Sequences can be flagged with specific attributes - these are searchable when doing a sequence attribute query. These are a subset of flags available for tagged sequences. These are mainly for use with whole genome MLST type data. Multiple flags can be selected by Ctrl-clicking the list. Available flags are:

  • alternative start codon

    • A start codon other than ATG, GTG, or TTG is used.
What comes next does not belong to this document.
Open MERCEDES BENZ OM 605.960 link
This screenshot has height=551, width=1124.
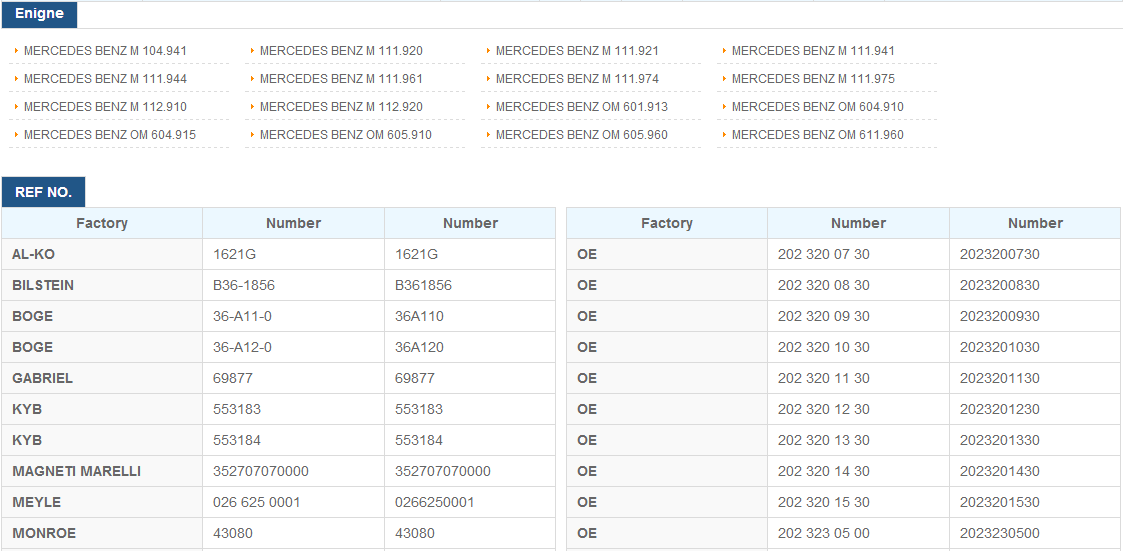tap(581, 135)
This can be the case with some yeasts.

  • atypical

    • Catch-all term for a sequence that is unusual compared to other alleles of locus.

  • contains IS element

    • Coding sequence is interrupted by insertion sequence.

  • downstream fusion

    • No stop codon present resulting in translation continuing.

  • frameshift

    • Frameshift in sequence relative to other alleles, not resulting in internal stop codon.

  • indel

    • Insertion/deletion in sequence that is uncommon compared to other alleles.

  • internal stop codon

    • Frameshift in sequence relative to other alleles, resulting in internal stop codon.

  • no start codon

    • No apparent start codon in immediate vicinity of usual start.

  • no stop codon

    • No stop codon in immediate vicinity of usual stop.

  • phase variable: off

    • Coding sequence has a homopolymeric run with a frameshift resulting in a stop codon preventing complete translation.

  • truncated

    • Coding sequence is unusually short resulting in a truncated protein (not the same as running off the end of a contig).

  • upstream fusion

    • No apparent start codon in immediate vicinity of usual start, likely due to a gene fusion (sequence is transcribed together with upstream coding sequence).